AP U.S. History Students Explore Mount Vernon as Primary Source for Colonial Studies

On Wednesday, Oct. 17, students in the AP U.S. History class visited George Washington's Mount Vernon, in Mt. Vernon, Virginia, as part of their study of the colonial and revolutionary periods. Teachers Chuck Goetz and Tonya Montgomery used the visit as a chance to show students that primary sources take many forms and can be analyzed in the same way as the documents students explore in class, considering historical context, purpose, point of view, and intended audience.

Students learned what 18th century life would have been like as they visited a blacksmith shop, a spinning shed, a kitchen, and a washing house near Washington's home at Mount Vernon. They also visited several sites that were used to provide food for the 300+ people who lived at Mount Vernon in 1799, including the gardens, smokehouse, wharf, and treading barn. Several students remarked throughout the day that they enjoy the conveniences of their own daily life in comparison!

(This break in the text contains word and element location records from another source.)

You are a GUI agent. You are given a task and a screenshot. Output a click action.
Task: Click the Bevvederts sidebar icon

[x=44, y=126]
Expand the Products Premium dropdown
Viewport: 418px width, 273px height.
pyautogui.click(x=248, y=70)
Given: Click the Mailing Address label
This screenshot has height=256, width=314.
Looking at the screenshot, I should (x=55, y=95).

Students also explored how the Washington's divided their private and public lives in their home and around their estate. Discussions about race and class were embedded throughout the day as students recognized the various roles that were filled by the enslaved people who lived at Mount Vernon and visited the reconstructed homestead of one enslaved family - Silla, Slammin' Joe, and their six children. After a day of exploration, students initiated an interesting conversation Washington's place as a hero in history, combining their knowledge of him from their class meetings in ninth grade where Mr. Connolly used General Washington as an ongoing example with their own experiences of the day. The trip will continue to enrich and inform such classroom conversations throughout the year.